> _Activity_
With no word left out, write out the entire listing.

> _Given records_
------------------------------------------------
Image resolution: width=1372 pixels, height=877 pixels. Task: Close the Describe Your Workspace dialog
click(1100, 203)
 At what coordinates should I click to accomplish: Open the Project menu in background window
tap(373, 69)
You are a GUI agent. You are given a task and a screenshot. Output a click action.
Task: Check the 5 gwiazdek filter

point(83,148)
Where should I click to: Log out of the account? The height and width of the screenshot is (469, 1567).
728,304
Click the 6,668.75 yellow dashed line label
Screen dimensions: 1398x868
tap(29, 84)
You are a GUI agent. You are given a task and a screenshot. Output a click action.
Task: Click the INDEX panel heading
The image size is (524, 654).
------------------------------------------------
> _Result of this exercise_
Image resolution: width=1372 pixels, height=877 pixels. Task: Close the Describe Your Workspace dialog
click(1100, 203)
 At what coordinates should I click to accomplish: Open the Project menu in background window
tap(373, 69)
You are a GUI agent. You are given a task and a screenshot. Output a click action.
Task: Check the 5 gwiazdek filter

point(83,148)
Where should I click to: Log out of the account? The height and width of the screenshot is (469, 1567).
728,304
Click the 6,668.75 yellow dashed line label
Screen dimensions: 1398x868
tap(29, 84)
You are a GUI agent. You are given a task and a screenshot. Output a click action.
Task: Click the INDEX panel heading
The image size is (524, 654).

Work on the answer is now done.